The three of us -- Karan Chhabra, Katie Swails, and Sandeep Prasanna -- are Duke students spending eight weeks in the south Indian rainforest working on a series of short documentary films about environmental issues in order to aid the outreach programs of SAI Sanctuary, a wildlife sanctuary in the Western Ghats region. In the process, we'll also be organically farming, aiding in the construction of biogas plants, and chasing rare plants and animals.

Follow us as we navigate through the jungle and much more!

You can learn more about the DukeEngage program at dukeengage.duke.edu. You can also find out what the SAI Sanctuary, our hosts, are working on at saisanctuary.com.

Wednesday, May 27, 2009

Project Update






Trekking with the Forestry College experts, as Sandeep mentioned, was absolutely eye-opening. Next, Sanjay and Payal Molur, from the Zoo Outreach Organisation---founded in India by Sally Walker, a Duke alum!---took us through other parts of the Sanctuary. Working with them was a blast, because together they could identify and tell us about almost any animal we found out there. That also means that if they can't identify something, it's probably a big deal. Sanjay found one unidentifiable frog on our first trek through the jungle, and on one walk from Pam and Anil's house back to the cottage, Katie found two more strange frogs. (Sandeep and I were only a little bit jealous.) The benefit of having scientists like Sanjay and Payal in areas like this is that when they see an interesting species, they're aware of whether the scientific community knows about it, and if not, they have the knowledge and credibility to report it. And we got to see all that happen!

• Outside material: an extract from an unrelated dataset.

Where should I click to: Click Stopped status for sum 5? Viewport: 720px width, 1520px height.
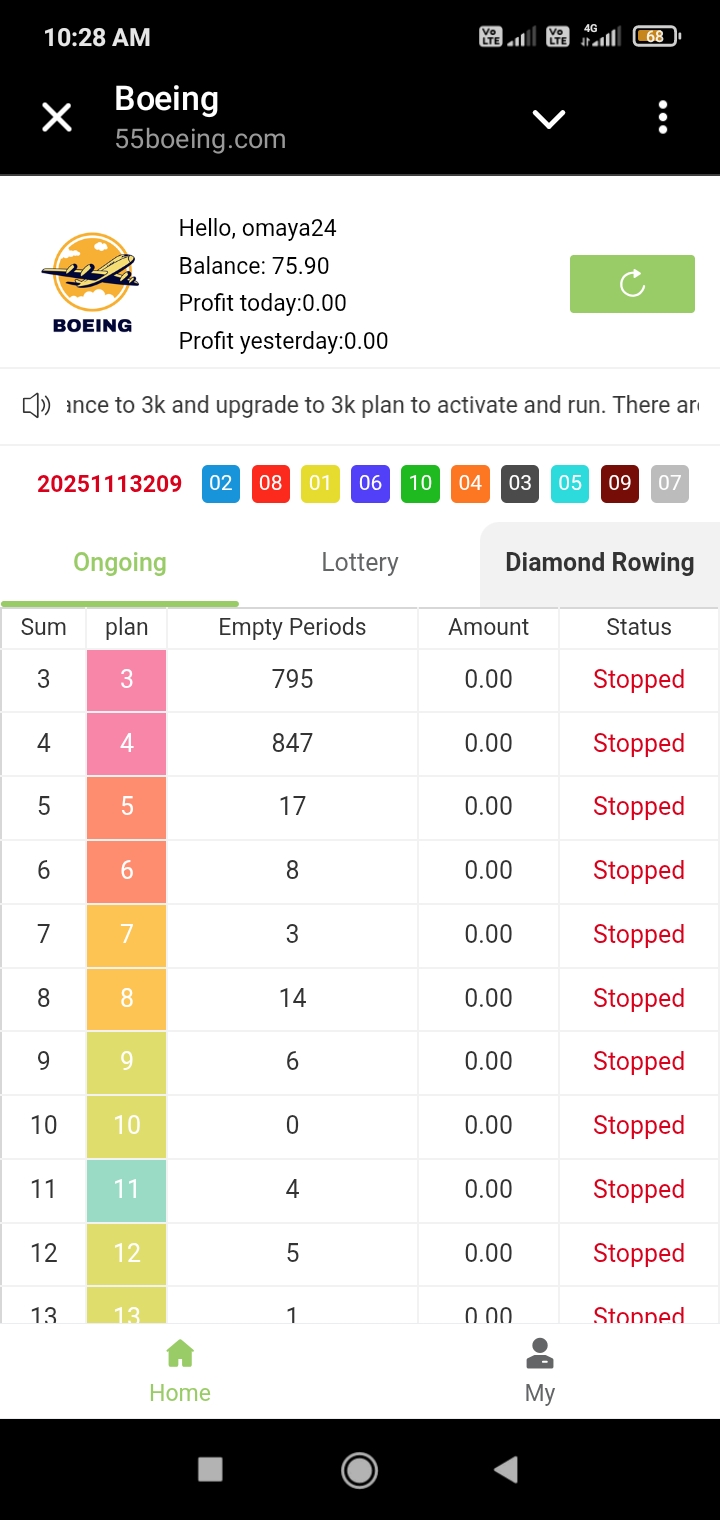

This week, we've been trying to tie together the footage of our films while the sun's still out. We've also started documenting and helping with the construction of a biogas plant for the people who work here. The beauty of these plants is their simplicity: they don't require any fancy machinery or equipment at all. So far all the builders have really used as material is metal mesh, metal rods, cement, sand, and water. The way they work is similarly elegant: people who would have otherwise have used plain cow dung as fertilizer, cooking fuel, or building material can instead put it into the biogas plant, essentially a large cement bubble. Pure methane is then released through pipes and into kitchens as cooking fuel, and what's left of the dung is a clean, nitrogen-enriched slurry that makes a much better fertilizer than raw dung. Methane is a greenhouse gas 21 times more potent than carbon dioxide, so burning it for cooking is a great way to limit the harm caused by letting cow dung sit around. Also, currently, many use timber---which is obviously terrible for the forest---or kerosene, which is extremely expensive, for cooking. So this plant should relieve a lot of pressure on the already threatened forests here, and save the laborers a great deal of money as well---in fact, Anil said the biogas plant would pay for itself in just three years!